Members of Whitehall City Council likely will receive a raise beginning Jan. 1, 2014.

Members of Whitehall City Council likely will receive a raise beginning Jan. 1, 2014.

An ordinance providing the salary increase was among the 10 legislative items introduced during the Aug. 28 meeting of the committees of Whitehall City Council.

"City Council members have not had a raise since 1996," council member Jim Graham said.

Department directors have received races in the more recent past, but council members opted not to provide raises for themselves when those salary increases for the administration were approved.

The annual salary of a council member would increase from $4,000 to $4,600, and the council president's would increase from $4,700 to $5,400 under the proposed ordinance.

The raise would not be effective until Jan. 1, 2014, when new council terms begin. Current council members are prohibited from considering in-term salary increases.

In other action Aug. 28, Whitehall progressed in converting an abandoned armory into the city's first dedicated center for the recreation and parks department.

An ordinance authorizing Whitehall Mayor Kim Maggard to enter into a contract with the law firm of Bricker & Eckler to serve as bond counsel for Whitehall was introduced.

"There are a lot of legalities in selling bonds, and we need this expertise," Maggard said.

The city last used bond counsel in 2007, when it re-financed existing bonds. The city has not sought bonds for a new project since the construction of a new fire station in 1997.

Maggard said the city would seek a $10 million bond for the construction of a community center for the recreation and parks department.

The U.S. Army declared the 25,000-square-foot U.S. Army Reserve Center, at 721 County Club Drive, excess property in 2005 as part of that year's Base Realignment and Closure program. As such, it made the center available to Whitehall for $1, with the condition that it be converted to a public use, such as a community center. The former U.S. Army Reserve Center was built circa 1960.

"We won't be able to provide everything for everybody ... because the project is budget-based," Maggard said.

It was not until May that the city received a property deed for the center. Maggard received the deed and signed it May 10. It since has been recorded with the county auditor, formally and officially transferring ownership of the 5-acre parcel, worth about $850,000, to the city of Whitehall.

"Now that it is in our possession, we can fully start the process (of building a community center for our citizens)," Maggard said.

It will take a few years for the city to realize its dream.

It likely will be late 2014 or early 2015 before the community center will be open, Maggard said.
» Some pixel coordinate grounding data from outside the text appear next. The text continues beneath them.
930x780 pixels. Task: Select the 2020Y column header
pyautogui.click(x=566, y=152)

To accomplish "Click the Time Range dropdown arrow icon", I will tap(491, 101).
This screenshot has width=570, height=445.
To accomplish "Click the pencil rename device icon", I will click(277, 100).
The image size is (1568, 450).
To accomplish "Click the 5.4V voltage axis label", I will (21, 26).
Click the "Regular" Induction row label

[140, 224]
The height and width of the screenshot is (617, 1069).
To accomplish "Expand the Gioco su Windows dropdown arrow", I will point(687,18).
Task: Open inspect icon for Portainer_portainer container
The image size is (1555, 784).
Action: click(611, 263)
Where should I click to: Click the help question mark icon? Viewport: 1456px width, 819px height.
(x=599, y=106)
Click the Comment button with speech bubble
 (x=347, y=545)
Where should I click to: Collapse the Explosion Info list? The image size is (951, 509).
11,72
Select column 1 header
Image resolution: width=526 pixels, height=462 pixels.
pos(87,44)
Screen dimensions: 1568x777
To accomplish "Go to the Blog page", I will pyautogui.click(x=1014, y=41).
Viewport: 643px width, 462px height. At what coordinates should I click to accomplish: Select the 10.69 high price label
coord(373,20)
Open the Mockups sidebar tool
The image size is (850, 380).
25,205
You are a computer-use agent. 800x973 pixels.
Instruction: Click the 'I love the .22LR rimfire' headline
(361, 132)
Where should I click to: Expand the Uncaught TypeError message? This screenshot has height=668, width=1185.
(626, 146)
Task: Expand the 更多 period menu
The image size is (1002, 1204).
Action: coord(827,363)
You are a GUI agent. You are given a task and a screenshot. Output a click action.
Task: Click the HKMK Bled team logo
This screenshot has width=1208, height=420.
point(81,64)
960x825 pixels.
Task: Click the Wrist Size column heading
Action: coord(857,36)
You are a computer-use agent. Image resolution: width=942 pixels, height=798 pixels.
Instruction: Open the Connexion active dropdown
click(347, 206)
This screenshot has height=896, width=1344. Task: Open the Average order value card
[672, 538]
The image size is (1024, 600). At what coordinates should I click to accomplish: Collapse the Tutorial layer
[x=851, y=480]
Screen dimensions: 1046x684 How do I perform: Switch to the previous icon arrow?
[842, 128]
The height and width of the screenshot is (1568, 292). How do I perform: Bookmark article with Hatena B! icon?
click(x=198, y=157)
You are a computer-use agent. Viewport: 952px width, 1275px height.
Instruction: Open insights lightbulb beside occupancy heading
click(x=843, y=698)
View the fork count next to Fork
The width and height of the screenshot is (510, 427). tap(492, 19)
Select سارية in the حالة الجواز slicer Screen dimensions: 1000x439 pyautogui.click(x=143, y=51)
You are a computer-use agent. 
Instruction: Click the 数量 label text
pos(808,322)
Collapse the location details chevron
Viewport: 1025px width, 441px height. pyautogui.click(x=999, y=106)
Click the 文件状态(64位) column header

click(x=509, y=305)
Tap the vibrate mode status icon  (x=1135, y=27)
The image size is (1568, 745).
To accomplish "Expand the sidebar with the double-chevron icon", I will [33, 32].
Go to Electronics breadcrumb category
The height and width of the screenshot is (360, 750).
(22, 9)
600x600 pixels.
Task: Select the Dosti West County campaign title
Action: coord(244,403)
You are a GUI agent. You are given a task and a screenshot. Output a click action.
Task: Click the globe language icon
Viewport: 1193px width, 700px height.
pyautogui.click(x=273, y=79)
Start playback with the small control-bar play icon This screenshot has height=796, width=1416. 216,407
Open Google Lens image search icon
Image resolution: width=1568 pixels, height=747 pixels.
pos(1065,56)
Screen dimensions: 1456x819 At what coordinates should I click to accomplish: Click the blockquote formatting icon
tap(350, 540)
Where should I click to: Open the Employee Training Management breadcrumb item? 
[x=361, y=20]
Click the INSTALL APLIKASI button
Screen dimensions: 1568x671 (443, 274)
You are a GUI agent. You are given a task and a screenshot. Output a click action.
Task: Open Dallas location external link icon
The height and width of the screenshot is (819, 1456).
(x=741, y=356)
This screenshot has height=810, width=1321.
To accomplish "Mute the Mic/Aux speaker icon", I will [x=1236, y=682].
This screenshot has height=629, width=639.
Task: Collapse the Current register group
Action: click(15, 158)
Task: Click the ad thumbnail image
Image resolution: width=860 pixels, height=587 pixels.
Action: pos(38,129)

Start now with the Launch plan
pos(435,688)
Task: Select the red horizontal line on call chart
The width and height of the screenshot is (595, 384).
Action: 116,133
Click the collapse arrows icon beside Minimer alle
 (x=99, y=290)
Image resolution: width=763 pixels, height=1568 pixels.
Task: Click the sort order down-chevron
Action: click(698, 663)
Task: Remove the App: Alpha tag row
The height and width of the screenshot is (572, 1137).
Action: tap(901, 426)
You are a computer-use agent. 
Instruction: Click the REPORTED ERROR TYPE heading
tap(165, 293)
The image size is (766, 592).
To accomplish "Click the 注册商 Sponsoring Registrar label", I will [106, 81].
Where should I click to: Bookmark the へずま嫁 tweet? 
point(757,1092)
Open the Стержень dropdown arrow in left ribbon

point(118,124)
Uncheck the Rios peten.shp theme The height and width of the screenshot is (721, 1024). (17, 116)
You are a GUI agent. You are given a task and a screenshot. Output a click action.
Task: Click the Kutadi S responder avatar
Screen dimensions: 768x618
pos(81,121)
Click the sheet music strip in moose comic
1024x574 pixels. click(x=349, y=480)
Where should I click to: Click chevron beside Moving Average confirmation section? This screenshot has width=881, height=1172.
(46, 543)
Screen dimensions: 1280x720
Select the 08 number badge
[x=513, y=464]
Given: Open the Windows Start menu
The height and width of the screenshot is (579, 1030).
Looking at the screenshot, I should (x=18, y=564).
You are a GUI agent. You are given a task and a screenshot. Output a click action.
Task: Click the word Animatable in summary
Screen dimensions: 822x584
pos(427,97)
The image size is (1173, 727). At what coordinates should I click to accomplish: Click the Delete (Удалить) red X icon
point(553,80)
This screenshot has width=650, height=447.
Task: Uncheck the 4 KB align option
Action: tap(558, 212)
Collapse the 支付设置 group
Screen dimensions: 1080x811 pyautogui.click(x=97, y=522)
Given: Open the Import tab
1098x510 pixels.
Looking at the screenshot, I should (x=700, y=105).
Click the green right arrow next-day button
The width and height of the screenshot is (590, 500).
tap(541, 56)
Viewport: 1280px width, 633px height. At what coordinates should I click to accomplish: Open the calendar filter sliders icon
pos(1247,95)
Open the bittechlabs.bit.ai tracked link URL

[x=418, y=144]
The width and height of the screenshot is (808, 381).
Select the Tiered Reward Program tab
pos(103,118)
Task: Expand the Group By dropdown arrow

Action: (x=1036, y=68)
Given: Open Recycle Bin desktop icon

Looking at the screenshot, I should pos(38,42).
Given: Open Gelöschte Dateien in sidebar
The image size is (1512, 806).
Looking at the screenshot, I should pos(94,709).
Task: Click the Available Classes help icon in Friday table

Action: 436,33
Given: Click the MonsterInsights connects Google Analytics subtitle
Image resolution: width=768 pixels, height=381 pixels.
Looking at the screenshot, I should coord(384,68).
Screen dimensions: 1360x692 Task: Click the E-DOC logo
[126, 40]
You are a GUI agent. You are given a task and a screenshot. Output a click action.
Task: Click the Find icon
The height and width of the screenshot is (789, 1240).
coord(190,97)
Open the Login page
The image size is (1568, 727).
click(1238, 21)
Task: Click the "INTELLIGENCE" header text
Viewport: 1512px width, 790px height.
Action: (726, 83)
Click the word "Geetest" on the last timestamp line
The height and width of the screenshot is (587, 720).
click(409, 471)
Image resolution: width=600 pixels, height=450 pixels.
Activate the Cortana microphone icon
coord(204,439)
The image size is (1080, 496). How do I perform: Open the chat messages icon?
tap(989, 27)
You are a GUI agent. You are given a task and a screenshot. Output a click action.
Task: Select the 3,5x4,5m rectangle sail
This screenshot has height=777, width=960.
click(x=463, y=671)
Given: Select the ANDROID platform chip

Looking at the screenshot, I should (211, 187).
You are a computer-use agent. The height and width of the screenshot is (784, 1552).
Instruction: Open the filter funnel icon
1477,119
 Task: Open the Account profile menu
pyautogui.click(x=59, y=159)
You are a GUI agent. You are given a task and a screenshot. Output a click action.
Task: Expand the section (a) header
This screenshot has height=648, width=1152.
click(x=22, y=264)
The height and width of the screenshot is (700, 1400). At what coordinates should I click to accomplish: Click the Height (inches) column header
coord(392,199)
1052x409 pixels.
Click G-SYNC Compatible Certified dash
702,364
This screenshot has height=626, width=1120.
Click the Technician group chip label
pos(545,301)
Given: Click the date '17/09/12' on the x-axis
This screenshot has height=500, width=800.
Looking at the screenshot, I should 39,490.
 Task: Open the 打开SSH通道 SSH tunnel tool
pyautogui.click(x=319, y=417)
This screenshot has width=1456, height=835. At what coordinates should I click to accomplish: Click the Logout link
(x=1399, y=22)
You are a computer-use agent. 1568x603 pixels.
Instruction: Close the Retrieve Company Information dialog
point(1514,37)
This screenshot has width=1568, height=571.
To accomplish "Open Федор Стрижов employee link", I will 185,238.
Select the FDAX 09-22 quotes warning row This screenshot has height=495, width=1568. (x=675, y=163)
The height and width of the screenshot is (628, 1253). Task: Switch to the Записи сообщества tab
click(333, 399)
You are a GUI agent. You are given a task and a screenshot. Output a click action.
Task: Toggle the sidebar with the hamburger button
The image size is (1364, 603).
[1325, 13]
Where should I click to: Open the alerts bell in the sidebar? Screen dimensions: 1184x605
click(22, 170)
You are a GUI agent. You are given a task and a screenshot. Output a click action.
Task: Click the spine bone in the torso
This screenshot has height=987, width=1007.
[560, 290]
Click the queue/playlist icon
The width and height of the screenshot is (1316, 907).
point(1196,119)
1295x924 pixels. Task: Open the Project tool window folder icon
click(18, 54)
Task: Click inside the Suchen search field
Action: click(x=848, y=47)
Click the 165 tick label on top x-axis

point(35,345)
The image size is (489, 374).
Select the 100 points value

Yet to be determined is whether the city could remodel or refurnish any of the existing structure or simply demolish it and build a new one.

No budget has been established for the demolition or construction, but Ruscilli Construction Co. is providing to Whitehall, at no cost, a feasibility study to determine what part of the structure, if any, could be converted to its intended use.

After the feasibility study, Whitehall is expected to contract with Cincinnati-based MSA Architects to design a plan for converting the reserve center or building a new community center.

No budget has been established for the project.

Both ordinances were scheduled for a first reading during Whitehall City Council's Sept. 4 meeting, which was held after ThisWeek's press time.

Other legislation introduced Aug. 28 and scheduled for a first reading Sept. 4 included those transferring funds and allowing a special permit for a limited automotive-service facility at 4429 E. Main St.

The property is unoccupied.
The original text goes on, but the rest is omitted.